We have the TKGrid with 1 master and 4 worker nodes. Recently there were instances where the worker node went down (physical server down) which cause all the data loaded on the LASR Servers become inaccessible which we can understand and comprehend. However, we cannot understand why the LASR server also went down when a worker node in the TKGrid goes down.
I have seen this before, and I would check with your SAS and Hadoop experts, or with SAS Technical Support. The reason is often the configuration of resilence, data parity and replication of the data, although perhaps it could be a new hotfix/patch that needs to be installed either on SAS or the Hadoop filesystem.

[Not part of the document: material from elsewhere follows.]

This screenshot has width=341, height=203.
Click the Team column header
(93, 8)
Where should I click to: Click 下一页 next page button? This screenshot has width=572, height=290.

BUT WHAT ABOUT LASR? Our LASR Workers are co-located with the Hadoop Data Nodes. So when that one host machine died, we not only lost the Hadoop services on that machine, we also lost any running LASR Worker services. A logical SAS LASR Analytic Server is not robust enough to seamlessly work around the loss of a LASR Worker node. In our failure scenario, the loss of one physical host machine has corrupted the running logical SAS LASR Analytic Server—it lost the subset of data that it had in RAM. There is no option but to manually stop the entire SAS LASR Analytic Server. With LASR not running, the data it was responsible for isn’t available. This means that SAS Visual Analytics cannot serve up any reports that rely on that data. Fortunately, we have the option of re-starting the LASR process. As the Root and remaining Worker Nodes come online, they will automatically form up into the same logical SAS LASR Analytic Server as before, with the difference being that now one node is missing. After our SAS LASR Analytic Server is back online, we can then reload data into it. All of the data we need is still available as SASHDAT tables in HDFS thanks to the built-in availability design of Hadoop.